The documents are being made public for two reasons.  First, taxpayers have a right to know how and why billions of dollars of their money was spent, but the New York Fed and the Department of the Treasury have provided inconsistent, incomplete, and ever-changing explanations.  The source documents are being made public with the hope that watchdog groups, reporters, financial historians, and the public will scrutinize them and reach their own, independent conclusions.  Second, the New York Fed produced hundreds of thousands of pages of e-mails, memoranda, and workpapers – a volume too large to be quickly digested by the Committee’s staff alone.  Making the documents public ensures that they will be reviewed by as many critical eyes as possible.

In order to avoid unnecessarily disclosing telephone numbers, non-federal e-mail addresses, and other personally-identifiable information, the Committee staff made a reasonable effort to redact such information from the documents produced by the New York Fed.

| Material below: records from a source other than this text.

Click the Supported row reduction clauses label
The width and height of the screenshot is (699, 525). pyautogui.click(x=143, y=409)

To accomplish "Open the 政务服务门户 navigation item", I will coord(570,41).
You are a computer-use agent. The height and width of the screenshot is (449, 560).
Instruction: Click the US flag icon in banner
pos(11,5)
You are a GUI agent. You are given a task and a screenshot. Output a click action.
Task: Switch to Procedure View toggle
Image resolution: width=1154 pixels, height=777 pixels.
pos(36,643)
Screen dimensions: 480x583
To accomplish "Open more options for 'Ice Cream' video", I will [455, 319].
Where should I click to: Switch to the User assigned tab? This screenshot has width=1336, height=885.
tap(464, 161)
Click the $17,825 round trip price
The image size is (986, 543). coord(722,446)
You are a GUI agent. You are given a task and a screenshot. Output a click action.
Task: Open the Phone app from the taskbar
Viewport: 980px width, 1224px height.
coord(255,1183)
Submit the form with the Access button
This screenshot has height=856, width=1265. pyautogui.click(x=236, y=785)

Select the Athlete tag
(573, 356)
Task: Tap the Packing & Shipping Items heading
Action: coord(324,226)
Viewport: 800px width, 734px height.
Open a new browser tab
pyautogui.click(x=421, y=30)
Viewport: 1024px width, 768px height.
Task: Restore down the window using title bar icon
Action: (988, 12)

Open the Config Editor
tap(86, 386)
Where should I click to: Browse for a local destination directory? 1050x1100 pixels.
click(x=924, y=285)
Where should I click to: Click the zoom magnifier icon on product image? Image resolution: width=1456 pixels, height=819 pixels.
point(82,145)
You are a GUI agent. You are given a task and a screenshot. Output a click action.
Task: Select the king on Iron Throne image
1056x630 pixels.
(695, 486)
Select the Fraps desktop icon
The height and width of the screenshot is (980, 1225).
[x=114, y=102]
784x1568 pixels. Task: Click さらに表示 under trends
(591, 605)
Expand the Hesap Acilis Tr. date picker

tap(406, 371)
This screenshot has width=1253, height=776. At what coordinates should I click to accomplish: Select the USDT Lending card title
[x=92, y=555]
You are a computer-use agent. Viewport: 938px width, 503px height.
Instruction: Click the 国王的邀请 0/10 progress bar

How the Documents are Organized

The documents that were produced by the New York Fed to the Committee are divided into two folders: e-mails and electronic files, produced as searchable PDF files; and scanned hard copy documents, produced as non-searchable PDF files.  Within each folder, the PDFs are contained in compressed .zip files labeled with the names of the New York Fed staff members in whose files and electronic archives they were found. The .zip files may be opened using freely-available decompression software, such as Winzip, Unzip, or StuffIt. The New York Fed separately produced documents to the Special Inspector General for the Troubled Asset Relief Program (“SIGTARP”).  Those documents – also compressed – are contained in a third folder.